The order of paragraphs is somewhat random and they're poorly edited, but I finally have some time and energy now.
Hm, this quantile normalisation would be an answer to a problem with weighting entrance exams I've seen a few years ago (there were 5 tests with 50 questions each, everyone took 2, then they multiplied the results, divided them by means for the tests you took and multiplied that by 2500 which gave the final score).
I do not think that quantile normalisation is a good way for sorting INSIDE a role (as it looses information and just gives the order), but if you want to compare roles to each other (weighting them by priority, so that soldiers are more important then farmers), then yes, I think this would work to a degree, but it has it's anomalies, especially for low population. If there is a big gap in skill (say 1+ really good at it and 1+ really bad), that gap won't show in the results. This is why I would prefer normalising everyone's score in a category to 0 - 100, where 100 is current best and 0 is literaly 0 (with no one being this bad). That way I would see a gap (if any) and make a more informed decission.

**GIVEN DATA**
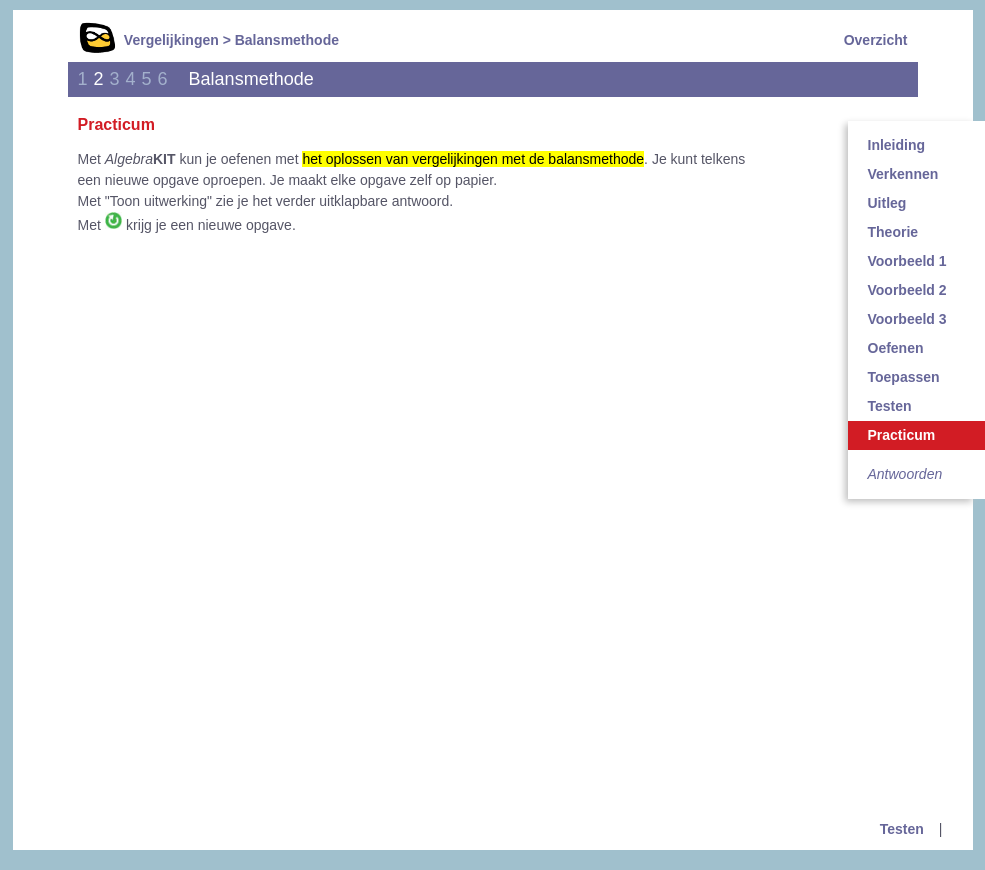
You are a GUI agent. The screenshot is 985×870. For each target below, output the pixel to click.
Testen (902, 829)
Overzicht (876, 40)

**YOUR INSTRUCTIONS**
In the forum post on quantile normalization, what score range does the writer prefer for each category? The data above has nothing to do with the forum post.

**ANSWER TO THE TASK**
0 to 100, with 100 as the current best and 0 as literally zero.